═══ Selected extract ═══
The game isn't for everyone, but it isn't a bad game if you can't beat it. Many others have. If you said that it just wasn't your type of game, I'd understand. But saying the game is bad because you got stuck on it isn't the game's problem at all. I've been stuck on Final Fantasy XII for forever, but it isn't a bad game, I'm just bad AT it.


----------



## Togekid (Apr 3, 2015)

Pilotwings Resort.. after the novelty of exploring Wuhu Island wears away, it's just ugh. The only reason I'm not mad is because it was a launch title, but otherwise - NO!


----------



## spCrossing (Apr 3, 2015)

PlasmaPower said:


> Surprised nobody has mentioned any shovelware games yet.



That's too easy though.

Not to mention, they're not as many shovelware games compared to the DS.

- - - Post Merge - - -



DarkDesertFox said:


> I squeezed over 200 hours out of that game, but even then it was a stretch. I guess I was expecting something entirely different.



Me too, although I still play the game every now and then because I'm bored and stuff.


----------



## Cam1 (Apr 3, 2015)

The movie games. By far


----------



## Heyden (Apr 3, 2015)

Tomodachi life, at least it was only the demo


----------



## mynooka (Apr 3, 2015)

WWE All Stars.

I got it as a gag because it was super cheap and my brother is somewhat of a wrestling fan.  I figured the was terrible, but wow.  That game is awful.  

Would only recommend to kids who love wrestling and have no idea of the concept of a decent game lol


----------



## PlasmaPower (Apr 3, 2015)
═══
■ **Instruction 1**
From the forum thread on bad games, extract the stretch from "Not to mention, they're" through "something entirely different." word for word.
═══ Record list ═══
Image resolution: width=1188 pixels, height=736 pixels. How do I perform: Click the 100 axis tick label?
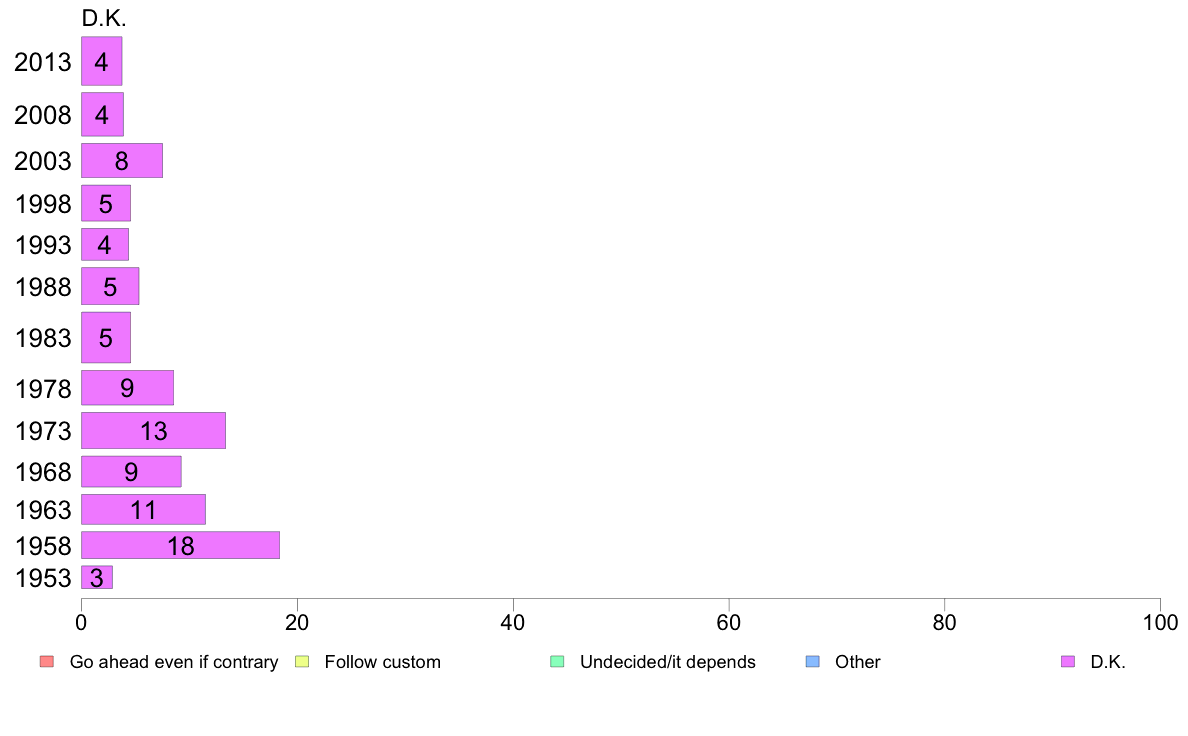coord(1160,623)
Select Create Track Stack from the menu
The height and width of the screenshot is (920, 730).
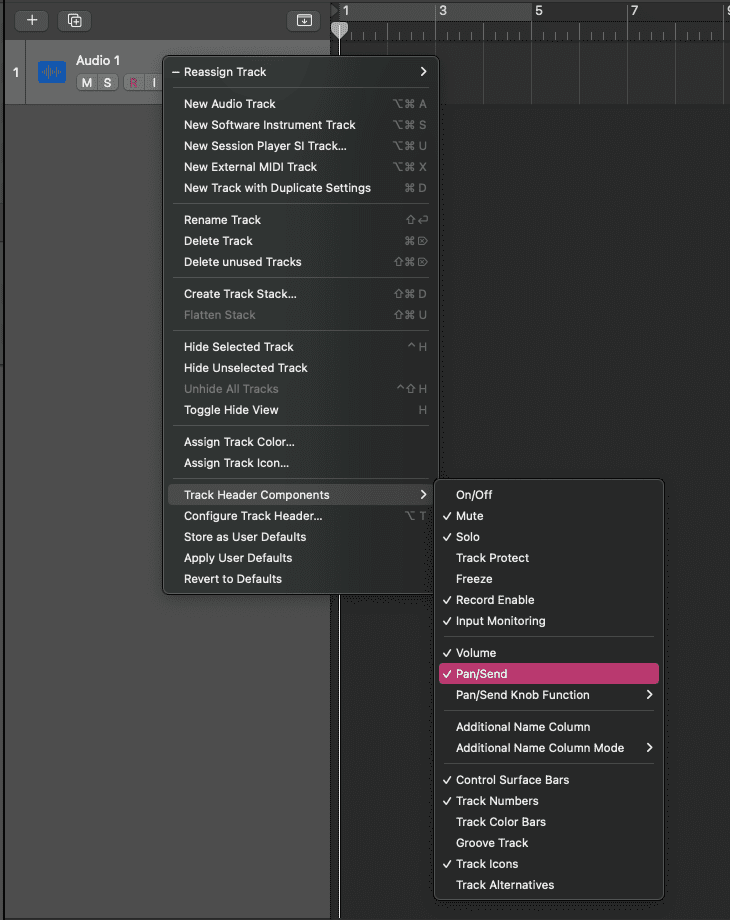(240, 294)
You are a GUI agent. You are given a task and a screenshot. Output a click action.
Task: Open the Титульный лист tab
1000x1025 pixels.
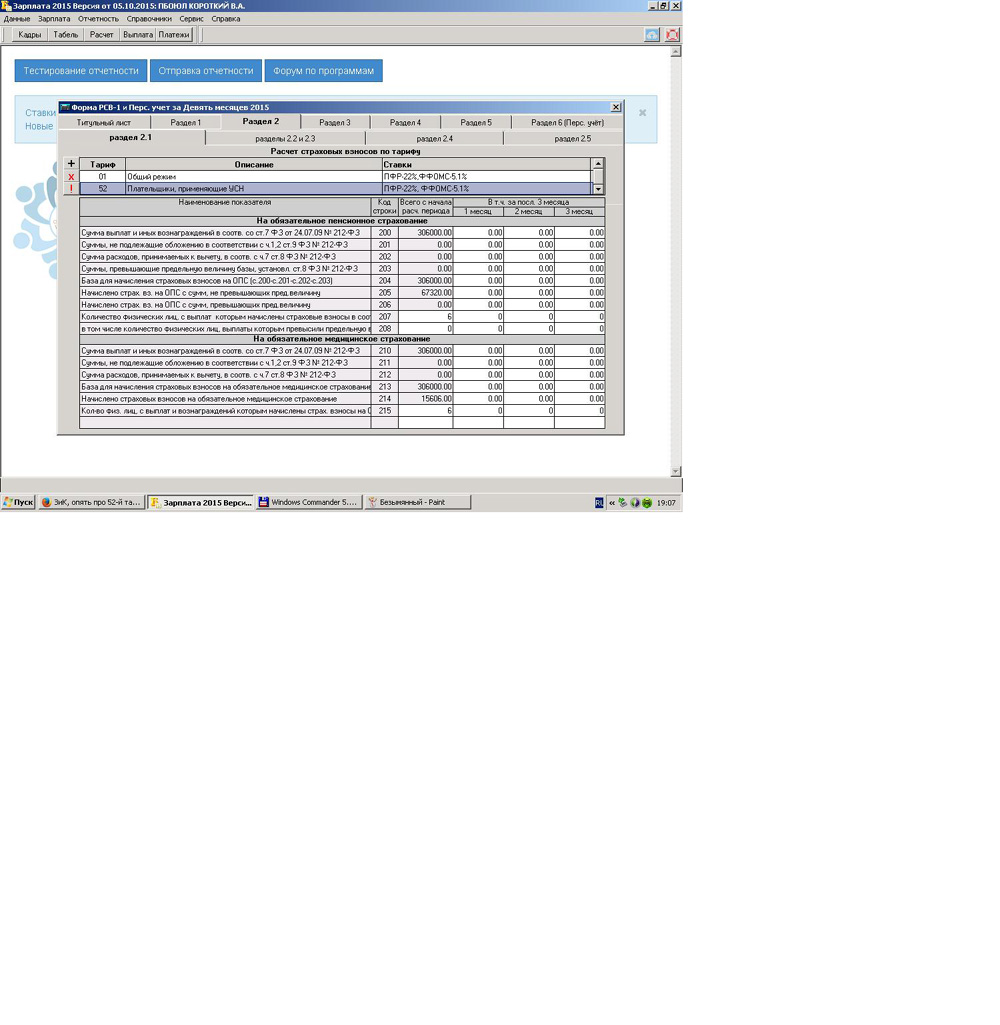click(104, 123)
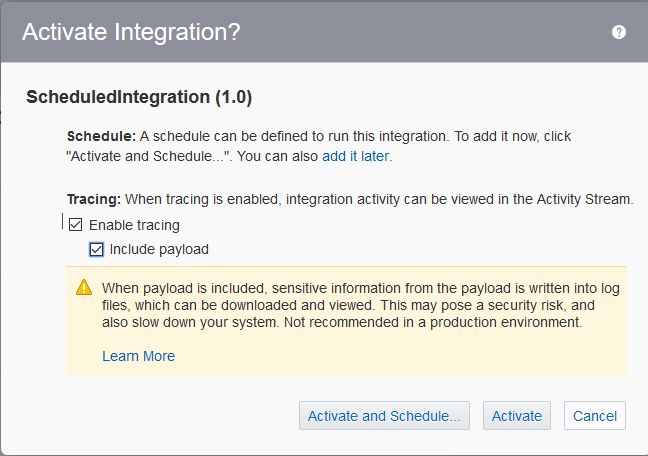Click the bold "Tracing:" label

point(94,199)
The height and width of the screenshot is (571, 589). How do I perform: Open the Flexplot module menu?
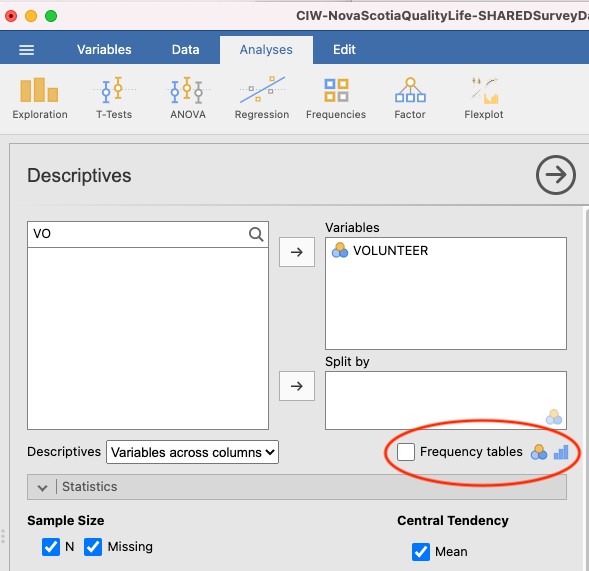[x=483, y=98]
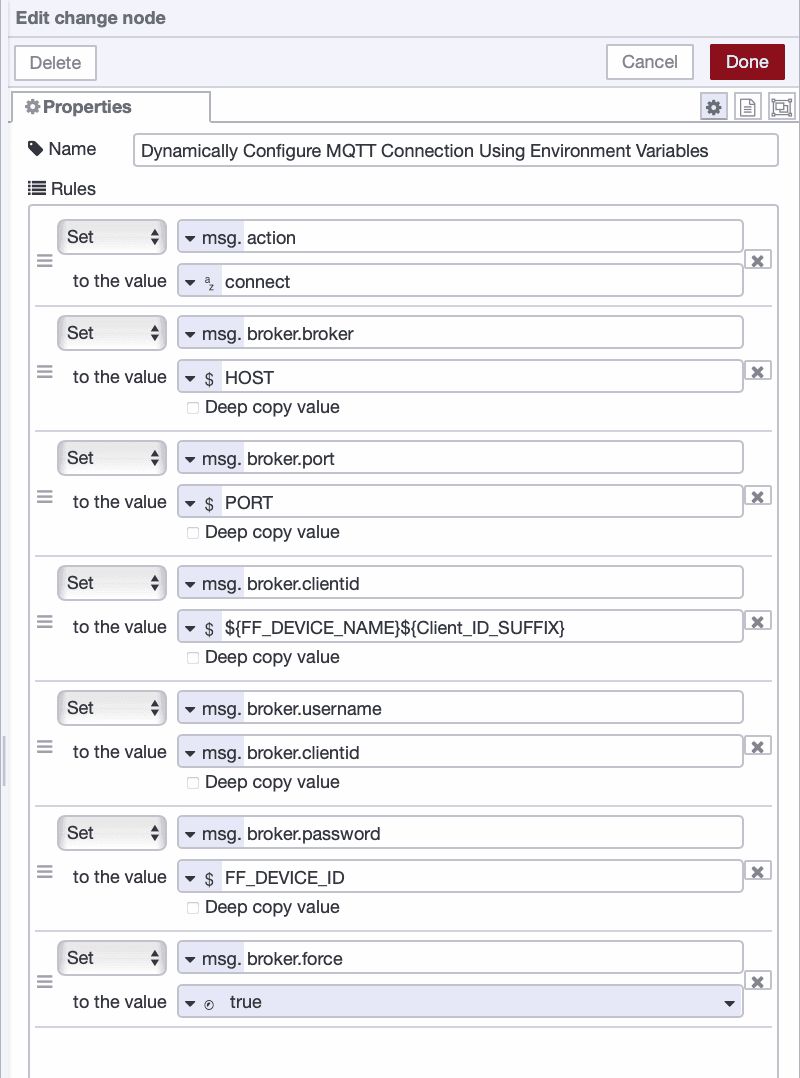Remove the msg.action rule
Screen dimensions: 800x1078
758,261
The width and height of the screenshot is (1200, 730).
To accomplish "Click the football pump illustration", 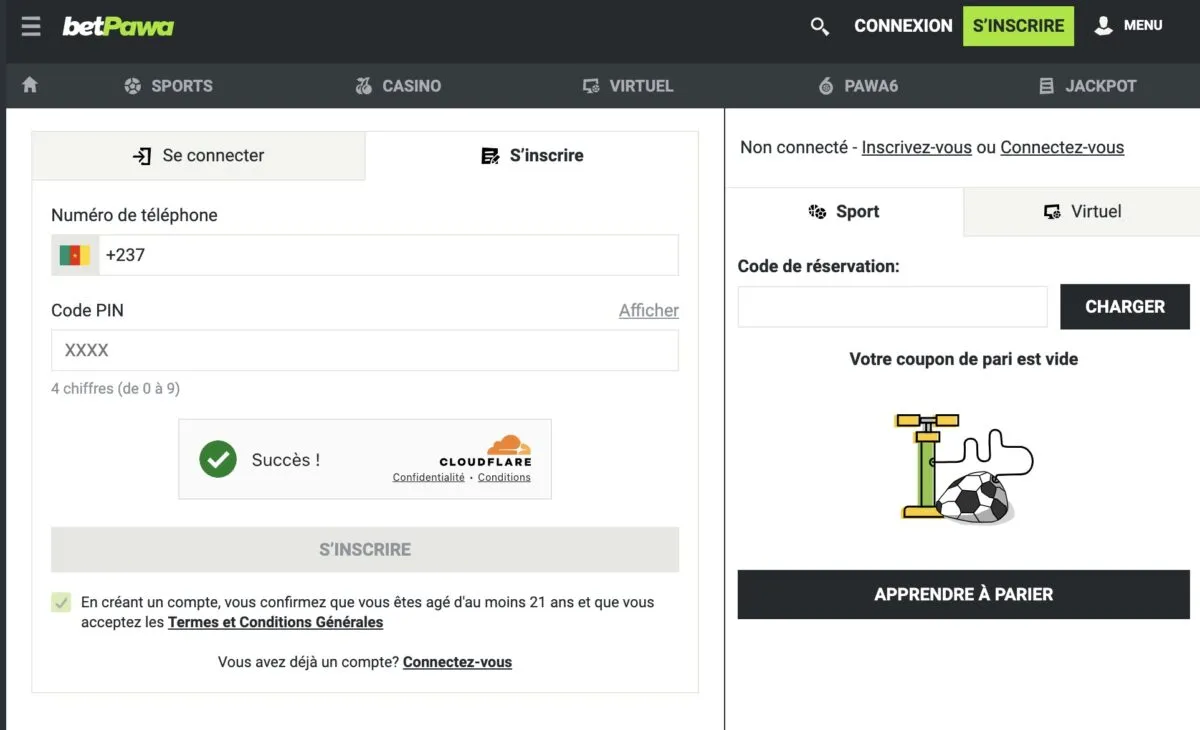I will (x=962, y=469).
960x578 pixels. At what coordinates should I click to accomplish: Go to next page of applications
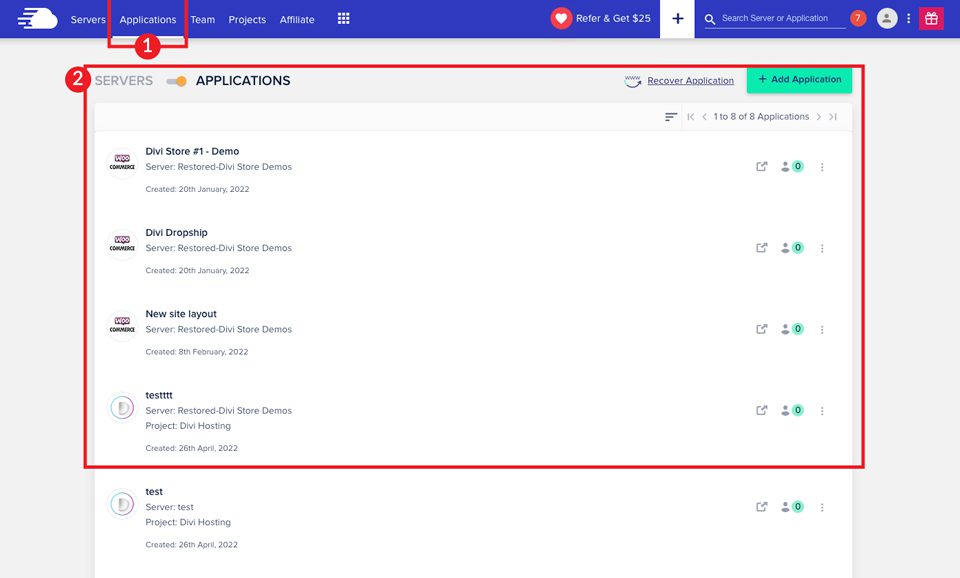click(x=818, y=117)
═══
■ **Instruction 2**
Put the stretch of the records from their start through the line containing "point(94,199)" into a JSON list of strings, one string per line, skipping blank lines and leaving out the pictures.

■ **Correct output 1**
Not to mention, they're not as many shovelware games compared to the DS.

- - - Post Merge - - -



DarkDesertFox said:


> I squeezed over 200 hours out of that game, but even then it was a stretch. I guess I was expecting something entirely different.

■ **Correct output 2**
[
  "Image resolution: width=1188 pixels, height=736 pixels. How do I perform: Click the 100 axis tick label?",
  "coord(1160,623)",
  "Select Create Track Stack from the menu",
  "The height and width of the screenshot is (920, 730).",
  "(240, 294)",
  "You are a GUI agent. You are given a task and a screenshot. Output a click action.",
  "Task: Open the Титульный лист tab",
  "1000x1025 pixels.",
  "click(104, 123)",
  "Click the bold \"Tracing:\" label",
  "point(94,199)"
]